Saved data entries
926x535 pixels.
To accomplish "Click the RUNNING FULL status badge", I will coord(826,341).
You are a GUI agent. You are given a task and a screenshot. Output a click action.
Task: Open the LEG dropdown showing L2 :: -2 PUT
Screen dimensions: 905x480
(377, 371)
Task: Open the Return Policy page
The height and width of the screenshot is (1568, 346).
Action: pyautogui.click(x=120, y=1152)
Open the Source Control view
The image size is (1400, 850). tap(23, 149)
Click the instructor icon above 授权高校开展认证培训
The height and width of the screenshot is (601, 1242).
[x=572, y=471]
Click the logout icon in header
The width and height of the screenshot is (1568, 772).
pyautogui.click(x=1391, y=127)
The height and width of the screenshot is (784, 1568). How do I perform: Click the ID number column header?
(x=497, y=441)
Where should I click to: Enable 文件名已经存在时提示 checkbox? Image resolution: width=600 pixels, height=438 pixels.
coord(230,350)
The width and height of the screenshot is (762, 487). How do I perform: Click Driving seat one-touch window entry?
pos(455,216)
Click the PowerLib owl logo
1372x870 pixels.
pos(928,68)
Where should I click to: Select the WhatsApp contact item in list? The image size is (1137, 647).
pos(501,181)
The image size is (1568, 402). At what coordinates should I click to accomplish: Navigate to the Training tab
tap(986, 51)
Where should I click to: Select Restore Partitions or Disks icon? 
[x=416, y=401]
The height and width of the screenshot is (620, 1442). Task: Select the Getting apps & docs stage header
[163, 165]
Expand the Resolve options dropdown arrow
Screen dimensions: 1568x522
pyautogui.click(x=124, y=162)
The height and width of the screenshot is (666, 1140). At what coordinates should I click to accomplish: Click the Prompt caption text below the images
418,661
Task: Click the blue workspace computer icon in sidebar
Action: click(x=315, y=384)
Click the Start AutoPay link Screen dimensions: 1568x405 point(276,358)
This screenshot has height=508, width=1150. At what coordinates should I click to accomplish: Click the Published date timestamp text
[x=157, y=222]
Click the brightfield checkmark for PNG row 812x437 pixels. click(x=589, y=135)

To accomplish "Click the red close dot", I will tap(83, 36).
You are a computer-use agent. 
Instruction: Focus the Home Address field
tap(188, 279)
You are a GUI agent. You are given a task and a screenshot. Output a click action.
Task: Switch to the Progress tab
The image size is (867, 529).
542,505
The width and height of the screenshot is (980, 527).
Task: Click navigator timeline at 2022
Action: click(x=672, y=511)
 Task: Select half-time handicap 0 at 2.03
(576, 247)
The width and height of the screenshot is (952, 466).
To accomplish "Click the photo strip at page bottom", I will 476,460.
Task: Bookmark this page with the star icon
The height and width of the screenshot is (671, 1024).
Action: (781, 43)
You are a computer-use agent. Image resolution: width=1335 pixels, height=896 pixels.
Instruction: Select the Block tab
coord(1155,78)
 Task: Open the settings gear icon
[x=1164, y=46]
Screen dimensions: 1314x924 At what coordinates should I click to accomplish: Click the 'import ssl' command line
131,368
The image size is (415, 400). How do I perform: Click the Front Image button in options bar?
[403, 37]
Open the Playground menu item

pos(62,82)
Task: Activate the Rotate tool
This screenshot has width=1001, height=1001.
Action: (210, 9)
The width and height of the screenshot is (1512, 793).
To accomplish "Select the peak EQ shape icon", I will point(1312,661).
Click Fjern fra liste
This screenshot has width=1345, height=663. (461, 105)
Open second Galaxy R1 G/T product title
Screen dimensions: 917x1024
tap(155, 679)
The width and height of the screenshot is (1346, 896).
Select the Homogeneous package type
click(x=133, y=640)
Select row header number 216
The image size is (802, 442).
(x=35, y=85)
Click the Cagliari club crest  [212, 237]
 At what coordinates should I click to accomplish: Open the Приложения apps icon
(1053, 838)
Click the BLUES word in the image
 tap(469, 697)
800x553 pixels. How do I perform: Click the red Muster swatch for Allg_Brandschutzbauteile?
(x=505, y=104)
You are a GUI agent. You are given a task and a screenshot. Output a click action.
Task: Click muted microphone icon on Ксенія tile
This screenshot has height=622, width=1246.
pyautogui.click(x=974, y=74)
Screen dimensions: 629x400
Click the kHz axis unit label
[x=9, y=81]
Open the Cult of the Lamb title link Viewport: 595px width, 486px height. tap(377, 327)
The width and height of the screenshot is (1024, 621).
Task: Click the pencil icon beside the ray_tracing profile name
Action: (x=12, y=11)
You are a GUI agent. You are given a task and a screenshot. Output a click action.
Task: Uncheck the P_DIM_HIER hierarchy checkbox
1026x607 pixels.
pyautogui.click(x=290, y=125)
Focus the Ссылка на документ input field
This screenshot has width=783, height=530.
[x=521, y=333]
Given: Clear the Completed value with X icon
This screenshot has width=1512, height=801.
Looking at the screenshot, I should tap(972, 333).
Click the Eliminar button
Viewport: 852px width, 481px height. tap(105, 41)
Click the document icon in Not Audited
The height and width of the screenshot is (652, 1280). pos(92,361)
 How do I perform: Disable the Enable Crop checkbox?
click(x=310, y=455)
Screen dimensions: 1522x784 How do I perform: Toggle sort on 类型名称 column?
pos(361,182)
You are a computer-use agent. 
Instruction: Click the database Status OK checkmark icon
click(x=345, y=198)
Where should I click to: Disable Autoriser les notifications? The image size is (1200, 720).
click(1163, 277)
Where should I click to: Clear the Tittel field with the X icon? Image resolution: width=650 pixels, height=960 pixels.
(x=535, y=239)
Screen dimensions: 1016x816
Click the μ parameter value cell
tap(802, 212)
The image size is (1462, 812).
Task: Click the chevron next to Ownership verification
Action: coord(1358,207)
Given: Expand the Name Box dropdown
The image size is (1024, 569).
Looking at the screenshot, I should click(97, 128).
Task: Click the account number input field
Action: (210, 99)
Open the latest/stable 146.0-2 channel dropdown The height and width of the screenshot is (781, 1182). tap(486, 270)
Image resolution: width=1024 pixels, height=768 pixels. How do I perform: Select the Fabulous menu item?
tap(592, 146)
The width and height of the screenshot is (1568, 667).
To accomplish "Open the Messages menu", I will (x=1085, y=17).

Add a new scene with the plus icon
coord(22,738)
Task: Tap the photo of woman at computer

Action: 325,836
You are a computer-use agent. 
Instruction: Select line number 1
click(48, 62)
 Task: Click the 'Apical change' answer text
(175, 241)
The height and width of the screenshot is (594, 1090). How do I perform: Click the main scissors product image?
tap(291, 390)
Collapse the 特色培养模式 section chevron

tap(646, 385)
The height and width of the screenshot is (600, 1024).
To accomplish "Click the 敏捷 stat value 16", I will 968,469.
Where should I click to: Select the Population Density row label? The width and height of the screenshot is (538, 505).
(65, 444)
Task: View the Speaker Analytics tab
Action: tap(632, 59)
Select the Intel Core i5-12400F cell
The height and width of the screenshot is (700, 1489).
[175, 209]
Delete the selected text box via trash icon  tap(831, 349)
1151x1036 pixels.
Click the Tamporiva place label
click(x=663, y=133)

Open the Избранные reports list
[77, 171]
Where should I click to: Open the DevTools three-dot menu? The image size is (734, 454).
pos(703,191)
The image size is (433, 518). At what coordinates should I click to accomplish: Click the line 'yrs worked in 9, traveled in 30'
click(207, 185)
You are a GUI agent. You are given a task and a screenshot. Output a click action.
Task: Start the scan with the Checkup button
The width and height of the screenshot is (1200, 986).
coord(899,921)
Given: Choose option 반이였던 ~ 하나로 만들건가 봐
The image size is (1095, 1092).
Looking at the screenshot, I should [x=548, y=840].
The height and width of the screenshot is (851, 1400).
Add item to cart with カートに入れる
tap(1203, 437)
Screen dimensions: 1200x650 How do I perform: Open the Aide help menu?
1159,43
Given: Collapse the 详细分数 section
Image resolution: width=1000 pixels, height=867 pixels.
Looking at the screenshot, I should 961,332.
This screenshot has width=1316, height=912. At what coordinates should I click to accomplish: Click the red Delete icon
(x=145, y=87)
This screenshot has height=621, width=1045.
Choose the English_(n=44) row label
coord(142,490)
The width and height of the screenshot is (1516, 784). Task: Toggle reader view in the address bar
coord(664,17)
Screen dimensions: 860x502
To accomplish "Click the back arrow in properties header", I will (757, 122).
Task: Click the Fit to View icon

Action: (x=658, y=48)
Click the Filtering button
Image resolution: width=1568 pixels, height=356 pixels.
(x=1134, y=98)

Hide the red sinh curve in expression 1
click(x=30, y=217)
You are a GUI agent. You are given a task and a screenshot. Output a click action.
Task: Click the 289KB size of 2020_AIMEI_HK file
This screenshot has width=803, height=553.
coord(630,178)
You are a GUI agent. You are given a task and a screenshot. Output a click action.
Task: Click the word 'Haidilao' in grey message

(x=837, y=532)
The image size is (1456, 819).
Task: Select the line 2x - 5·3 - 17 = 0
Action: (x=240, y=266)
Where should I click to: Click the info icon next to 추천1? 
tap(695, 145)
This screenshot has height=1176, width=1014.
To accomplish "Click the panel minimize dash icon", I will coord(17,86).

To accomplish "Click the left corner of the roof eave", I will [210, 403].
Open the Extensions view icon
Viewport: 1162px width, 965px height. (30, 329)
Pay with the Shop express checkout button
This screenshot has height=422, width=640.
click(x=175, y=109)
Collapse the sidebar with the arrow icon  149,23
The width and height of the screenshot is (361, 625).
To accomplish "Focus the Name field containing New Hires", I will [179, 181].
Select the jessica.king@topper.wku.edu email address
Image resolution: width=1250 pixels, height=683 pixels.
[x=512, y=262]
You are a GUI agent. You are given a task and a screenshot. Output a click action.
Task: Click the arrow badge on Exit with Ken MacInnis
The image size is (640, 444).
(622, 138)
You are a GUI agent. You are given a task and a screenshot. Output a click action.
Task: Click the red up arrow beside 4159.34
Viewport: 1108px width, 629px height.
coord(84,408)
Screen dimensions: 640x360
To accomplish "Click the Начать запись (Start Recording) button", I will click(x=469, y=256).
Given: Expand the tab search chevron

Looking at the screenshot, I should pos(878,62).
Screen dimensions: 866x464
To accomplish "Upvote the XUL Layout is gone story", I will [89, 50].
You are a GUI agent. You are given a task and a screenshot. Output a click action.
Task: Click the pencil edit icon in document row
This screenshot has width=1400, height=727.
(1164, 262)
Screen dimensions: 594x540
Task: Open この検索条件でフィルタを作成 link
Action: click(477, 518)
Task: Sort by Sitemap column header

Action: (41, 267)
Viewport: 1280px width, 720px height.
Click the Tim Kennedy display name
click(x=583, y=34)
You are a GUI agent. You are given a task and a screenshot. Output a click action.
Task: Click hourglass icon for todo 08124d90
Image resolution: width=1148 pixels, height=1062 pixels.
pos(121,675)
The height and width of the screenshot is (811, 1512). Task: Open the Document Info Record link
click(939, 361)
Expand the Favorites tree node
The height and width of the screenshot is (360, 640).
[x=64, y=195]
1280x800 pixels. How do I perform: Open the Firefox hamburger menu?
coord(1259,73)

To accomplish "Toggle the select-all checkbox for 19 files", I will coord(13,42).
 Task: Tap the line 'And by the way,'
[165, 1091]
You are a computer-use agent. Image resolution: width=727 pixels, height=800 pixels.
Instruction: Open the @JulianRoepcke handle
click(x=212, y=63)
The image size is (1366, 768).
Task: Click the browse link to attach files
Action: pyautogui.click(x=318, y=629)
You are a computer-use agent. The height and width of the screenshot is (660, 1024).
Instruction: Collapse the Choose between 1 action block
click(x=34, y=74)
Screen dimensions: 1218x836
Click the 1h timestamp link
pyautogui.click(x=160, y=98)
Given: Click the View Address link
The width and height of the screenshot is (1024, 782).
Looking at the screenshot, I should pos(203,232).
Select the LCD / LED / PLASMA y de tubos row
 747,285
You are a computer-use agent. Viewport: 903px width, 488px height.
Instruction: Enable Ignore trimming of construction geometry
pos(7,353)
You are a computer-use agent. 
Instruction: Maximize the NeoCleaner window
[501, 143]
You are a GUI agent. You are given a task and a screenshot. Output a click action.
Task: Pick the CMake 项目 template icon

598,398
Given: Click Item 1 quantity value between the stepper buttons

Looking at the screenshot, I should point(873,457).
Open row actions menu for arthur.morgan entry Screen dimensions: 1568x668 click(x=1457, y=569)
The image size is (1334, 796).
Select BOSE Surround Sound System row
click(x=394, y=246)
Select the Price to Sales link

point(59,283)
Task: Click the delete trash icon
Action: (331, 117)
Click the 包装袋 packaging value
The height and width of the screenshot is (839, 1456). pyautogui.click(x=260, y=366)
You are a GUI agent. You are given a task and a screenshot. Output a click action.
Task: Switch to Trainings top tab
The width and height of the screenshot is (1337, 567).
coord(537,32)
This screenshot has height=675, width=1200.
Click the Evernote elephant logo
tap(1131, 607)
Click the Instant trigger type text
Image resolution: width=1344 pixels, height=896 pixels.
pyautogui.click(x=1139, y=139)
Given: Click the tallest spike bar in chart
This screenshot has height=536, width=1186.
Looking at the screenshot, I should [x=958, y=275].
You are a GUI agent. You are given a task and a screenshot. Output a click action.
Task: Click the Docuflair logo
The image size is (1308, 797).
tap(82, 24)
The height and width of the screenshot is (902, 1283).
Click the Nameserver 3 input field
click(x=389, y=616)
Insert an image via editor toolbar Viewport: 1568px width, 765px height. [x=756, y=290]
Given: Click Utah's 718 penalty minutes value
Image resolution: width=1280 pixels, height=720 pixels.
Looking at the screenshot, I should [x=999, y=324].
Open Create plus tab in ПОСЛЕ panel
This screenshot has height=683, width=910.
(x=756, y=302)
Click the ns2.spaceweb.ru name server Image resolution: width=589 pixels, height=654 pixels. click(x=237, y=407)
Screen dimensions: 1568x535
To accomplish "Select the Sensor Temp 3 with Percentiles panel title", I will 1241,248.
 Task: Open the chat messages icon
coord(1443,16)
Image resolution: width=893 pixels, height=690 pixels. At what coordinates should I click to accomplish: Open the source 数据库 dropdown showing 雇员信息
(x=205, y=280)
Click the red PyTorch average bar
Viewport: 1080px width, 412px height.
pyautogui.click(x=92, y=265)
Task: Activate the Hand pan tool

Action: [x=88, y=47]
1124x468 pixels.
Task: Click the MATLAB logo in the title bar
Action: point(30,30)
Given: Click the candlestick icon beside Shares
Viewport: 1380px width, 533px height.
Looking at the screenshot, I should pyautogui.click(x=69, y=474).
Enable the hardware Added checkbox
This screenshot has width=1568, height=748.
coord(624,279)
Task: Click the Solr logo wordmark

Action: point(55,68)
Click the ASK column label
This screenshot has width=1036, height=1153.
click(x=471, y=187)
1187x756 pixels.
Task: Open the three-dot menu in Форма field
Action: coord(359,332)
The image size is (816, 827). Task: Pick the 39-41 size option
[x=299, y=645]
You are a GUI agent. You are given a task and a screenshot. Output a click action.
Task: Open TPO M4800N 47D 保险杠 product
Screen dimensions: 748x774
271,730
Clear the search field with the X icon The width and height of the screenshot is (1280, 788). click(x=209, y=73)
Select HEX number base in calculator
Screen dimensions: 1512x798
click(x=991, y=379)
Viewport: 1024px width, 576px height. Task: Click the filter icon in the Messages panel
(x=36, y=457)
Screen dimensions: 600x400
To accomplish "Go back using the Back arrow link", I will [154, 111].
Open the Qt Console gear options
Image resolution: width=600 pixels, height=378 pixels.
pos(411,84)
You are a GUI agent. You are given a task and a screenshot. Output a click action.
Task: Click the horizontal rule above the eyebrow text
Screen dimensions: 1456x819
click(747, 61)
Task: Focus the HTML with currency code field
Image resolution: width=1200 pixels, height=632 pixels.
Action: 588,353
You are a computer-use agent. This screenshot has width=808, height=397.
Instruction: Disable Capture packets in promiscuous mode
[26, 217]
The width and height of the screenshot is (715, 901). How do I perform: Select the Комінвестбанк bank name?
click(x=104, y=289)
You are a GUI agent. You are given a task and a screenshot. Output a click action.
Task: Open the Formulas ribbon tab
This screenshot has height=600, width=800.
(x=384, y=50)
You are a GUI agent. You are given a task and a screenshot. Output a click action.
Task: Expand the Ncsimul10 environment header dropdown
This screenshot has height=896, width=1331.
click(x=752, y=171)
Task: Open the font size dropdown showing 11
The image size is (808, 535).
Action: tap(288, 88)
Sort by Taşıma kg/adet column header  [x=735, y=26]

#### [The problem]
Every line in the records that holds the word "badge" should be copied into the answer.

#### [Result of the exercise]
To accomplish "Click the RUNNING FULL status badge", I will coord(826,341).
Task: Click the arrow badge on Exit with Ken MacInnis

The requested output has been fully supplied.